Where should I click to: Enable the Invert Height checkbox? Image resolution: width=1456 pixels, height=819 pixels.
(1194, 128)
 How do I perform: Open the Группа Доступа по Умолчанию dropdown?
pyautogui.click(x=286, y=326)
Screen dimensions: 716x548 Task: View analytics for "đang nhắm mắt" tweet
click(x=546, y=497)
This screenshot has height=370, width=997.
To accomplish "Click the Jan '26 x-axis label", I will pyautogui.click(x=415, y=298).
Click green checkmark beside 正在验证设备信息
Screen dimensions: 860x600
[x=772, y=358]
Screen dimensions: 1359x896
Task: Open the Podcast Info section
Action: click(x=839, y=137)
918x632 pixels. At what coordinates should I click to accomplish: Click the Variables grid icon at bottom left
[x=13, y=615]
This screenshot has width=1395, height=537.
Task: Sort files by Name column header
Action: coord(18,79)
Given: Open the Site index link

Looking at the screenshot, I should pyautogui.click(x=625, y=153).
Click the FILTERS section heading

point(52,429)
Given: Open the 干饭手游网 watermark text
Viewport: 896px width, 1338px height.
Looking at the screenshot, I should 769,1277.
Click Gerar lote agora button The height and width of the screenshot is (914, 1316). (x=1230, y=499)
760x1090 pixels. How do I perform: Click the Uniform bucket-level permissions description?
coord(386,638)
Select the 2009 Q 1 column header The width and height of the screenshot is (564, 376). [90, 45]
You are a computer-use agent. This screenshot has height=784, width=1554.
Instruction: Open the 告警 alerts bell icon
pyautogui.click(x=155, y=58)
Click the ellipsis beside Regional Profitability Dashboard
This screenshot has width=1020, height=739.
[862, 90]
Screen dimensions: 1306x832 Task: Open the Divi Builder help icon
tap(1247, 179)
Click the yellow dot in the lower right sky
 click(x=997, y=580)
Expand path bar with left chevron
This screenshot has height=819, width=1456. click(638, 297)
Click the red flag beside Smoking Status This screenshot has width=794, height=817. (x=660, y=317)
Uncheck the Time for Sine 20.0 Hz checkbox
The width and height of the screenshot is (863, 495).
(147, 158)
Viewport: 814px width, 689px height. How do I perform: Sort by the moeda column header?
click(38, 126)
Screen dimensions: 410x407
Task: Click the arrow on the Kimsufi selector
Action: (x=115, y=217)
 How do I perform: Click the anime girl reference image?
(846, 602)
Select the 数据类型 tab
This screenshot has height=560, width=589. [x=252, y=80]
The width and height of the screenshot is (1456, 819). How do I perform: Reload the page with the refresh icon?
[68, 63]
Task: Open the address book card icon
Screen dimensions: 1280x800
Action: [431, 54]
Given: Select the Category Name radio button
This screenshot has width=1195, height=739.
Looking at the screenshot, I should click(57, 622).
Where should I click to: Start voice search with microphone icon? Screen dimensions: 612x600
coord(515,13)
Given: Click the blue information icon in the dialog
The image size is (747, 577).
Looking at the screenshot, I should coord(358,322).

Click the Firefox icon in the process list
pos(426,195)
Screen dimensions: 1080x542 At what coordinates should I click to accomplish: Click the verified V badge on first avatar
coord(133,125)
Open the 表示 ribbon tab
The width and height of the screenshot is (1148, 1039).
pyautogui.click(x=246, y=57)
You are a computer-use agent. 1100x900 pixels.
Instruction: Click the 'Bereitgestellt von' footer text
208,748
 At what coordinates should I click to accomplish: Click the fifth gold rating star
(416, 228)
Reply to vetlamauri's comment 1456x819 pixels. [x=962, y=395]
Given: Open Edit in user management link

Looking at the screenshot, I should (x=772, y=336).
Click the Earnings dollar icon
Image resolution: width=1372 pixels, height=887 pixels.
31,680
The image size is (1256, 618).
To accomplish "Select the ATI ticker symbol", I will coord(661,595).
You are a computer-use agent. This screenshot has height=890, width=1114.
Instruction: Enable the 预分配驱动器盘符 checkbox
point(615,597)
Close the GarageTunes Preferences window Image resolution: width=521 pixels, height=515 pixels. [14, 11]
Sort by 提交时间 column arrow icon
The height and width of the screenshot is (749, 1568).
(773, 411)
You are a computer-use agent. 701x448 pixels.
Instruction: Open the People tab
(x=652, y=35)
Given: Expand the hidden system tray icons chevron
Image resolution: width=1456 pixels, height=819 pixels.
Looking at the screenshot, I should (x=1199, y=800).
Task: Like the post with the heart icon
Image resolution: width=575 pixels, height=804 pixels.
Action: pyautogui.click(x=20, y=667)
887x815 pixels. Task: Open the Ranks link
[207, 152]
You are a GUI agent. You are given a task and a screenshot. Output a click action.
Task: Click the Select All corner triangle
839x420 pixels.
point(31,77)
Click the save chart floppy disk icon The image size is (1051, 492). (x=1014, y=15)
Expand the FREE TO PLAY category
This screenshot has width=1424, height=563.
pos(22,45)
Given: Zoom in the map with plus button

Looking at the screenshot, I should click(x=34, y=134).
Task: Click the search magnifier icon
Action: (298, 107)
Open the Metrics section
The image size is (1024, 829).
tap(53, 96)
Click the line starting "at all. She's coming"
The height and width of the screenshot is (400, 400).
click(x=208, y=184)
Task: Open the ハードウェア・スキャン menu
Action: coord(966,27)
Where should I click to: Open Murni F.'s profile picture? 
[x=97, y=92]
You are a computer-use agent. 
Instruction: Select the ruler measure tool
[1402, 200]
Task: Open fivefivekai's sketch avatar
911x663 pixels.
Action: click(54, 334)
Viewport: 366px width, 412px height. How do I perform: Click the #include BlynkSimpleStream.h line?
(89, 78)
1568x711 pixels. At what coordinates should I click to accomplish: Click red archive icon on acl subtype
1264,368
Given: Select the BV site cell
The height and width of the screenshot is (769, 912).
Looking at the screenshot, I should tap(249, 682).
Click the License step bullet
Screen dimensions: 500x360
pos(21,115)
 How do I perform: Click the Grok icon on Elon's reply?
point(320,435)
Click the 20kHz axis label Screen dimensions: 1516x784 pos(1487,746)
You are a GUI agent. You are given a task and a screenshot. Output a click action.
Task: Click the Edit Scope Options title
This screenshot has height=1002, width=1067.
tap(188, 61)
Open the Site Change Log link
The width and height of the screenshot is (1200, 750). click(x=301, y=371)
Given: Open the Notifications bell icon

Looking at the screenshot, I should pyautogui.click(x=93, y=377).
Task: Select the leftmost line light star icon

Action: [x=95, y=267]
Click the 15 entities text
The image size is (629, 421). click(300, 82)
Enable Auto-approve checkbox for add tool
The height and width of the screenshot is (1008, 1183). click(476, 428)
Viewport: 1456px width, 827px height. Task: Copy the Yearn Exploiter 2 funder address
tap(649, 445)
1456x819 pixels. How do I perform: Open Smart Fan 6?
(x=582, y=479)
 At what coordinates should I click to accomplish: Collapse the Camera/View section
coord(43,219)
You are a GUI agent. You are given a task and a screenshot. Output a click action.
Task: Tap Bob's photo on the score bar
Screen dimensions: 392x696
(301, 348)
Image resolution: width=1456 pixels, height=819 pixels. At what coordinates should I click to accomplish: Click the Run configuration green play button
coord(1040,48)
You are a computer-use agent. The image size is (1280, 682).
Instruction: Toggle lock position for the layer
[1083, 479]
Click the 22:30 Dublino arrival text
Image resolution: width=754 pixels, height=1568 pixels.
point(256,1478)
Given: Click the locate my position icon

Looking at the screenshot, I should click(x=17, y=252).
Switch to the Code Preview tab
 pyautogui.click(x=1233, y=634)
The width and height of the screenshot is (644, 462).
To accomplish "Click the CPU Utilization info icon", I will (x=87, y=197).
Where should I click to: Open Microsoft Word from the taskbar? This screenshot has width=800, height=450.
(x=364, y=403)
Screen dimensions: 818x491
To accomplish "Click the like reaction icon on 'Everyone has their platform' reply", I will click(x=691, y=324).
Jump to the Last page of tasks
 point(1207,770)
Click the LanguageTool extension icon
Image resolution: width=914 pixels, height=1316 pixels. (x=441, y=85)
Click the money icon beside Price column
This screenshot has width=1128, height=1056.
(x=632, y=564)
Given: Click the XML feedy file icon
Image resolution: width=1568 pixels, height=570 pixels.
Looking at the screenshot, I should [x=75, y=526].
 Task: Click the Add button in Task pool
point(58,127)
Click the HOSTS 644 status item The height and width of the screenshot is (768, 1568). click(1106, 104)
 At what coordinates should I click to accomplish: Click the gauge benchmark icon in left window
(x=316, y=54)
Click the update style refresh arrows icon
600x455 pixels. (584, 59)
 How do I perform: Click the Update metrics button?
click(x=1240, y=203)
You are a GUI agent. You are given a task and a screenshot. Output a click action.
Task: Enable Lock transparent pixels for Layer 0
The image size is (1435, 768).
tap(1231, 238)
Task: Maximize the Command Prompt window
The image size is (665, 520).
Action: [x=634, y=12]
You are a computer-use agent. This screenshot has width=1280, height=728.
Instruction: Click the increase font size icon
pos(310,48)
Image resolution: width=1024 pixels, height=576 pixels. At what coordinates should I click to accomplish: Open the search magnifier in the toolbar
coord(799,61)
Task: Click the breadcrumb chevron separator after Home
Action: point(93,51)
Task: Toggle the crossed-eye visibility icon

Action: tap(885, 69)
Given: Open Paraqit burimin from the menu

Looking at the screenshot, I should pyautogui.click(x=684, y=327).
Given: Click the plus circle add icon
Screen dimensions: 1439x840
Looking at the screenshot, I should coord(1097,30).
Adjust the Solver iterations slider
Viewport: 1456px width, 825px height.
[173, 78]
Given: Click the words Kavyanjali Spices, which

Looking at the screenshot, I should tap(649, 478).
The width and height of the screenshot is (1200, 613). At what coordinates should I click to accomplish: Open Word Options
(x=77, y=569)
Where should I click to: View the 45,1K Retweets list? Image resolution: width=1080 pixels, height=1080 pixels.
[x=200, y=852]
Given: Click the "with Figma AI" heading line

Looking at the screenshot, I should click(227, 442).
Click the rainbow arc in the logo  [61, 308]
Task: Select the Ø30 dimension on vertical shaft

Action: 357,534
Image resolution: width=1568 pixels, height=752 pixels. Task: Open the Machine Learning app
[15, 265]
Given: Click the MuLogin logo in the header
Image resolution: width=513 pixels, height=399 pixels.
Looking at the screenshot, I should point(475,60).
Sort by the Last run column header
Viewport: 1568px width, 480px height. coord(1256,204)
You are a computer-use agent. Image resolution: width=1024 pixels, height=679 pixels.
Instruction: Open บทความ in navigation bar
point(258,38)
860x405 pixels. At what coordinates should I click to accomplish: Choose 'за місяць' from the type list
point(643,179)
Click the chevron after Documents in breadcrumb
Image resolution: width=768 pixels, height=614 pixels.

*PROBLEM DESCRIPTION:*
Could you copy out, word for word, everything in the material above from its very first line down through the line containing "coord(386,638)"?

*ANSWER IN FULL:*
Where should I click to: Enable the Invert Height checkbox? Image resolution: width=1456 pixels, height=819 pixels.
(1194, 128)
 How do I perform: Open the Группа Доступа по Умолчанию dropdown?
pyautogui.click(x=286, y=326)
Screen dimensions: 716x548 Task: View analytics for "đang nhắm mắt" tweet
click(x=546, y=497)
This screenshot has height=370, width=997.
To accomplish "Click the Jan '26 x-axis label", I will pyautogui.click(x=415, y=298).
Click green checkmark beside 正在验证设备信息
Screen dimensions: 860x600
[x=772, y=358]
Screen dimensions: 1359x896
Task: Open the Podcast Info section
Action: click(x=839, y=137)
918x632 pixels. At what coordinates should I click to accomplish: Click the Variables grid icon at bottom left
[x=13, y=615]
This screenshot has width=1395, height=537.
Task: Sort files by Name column header
Action: coord(18,79)
Given: Open the Site index link

Looking at the screenshot, I should pyautogui.click(x=625, y=153).
Click the FILTERS section heading

point(52,429)
Given: Open the 干饭手游网 watermark text
Viewport: 896px width, 1338px height.
Looking at the screenshot, I should 769,1277.
Click Gerar lote agora button The height and width of the screenshot is (914, 1316). (x=1230, y=499)
760x1090 pixels. How do I perform: Click the Uniform bucket-level permissions description?
coord(386,638)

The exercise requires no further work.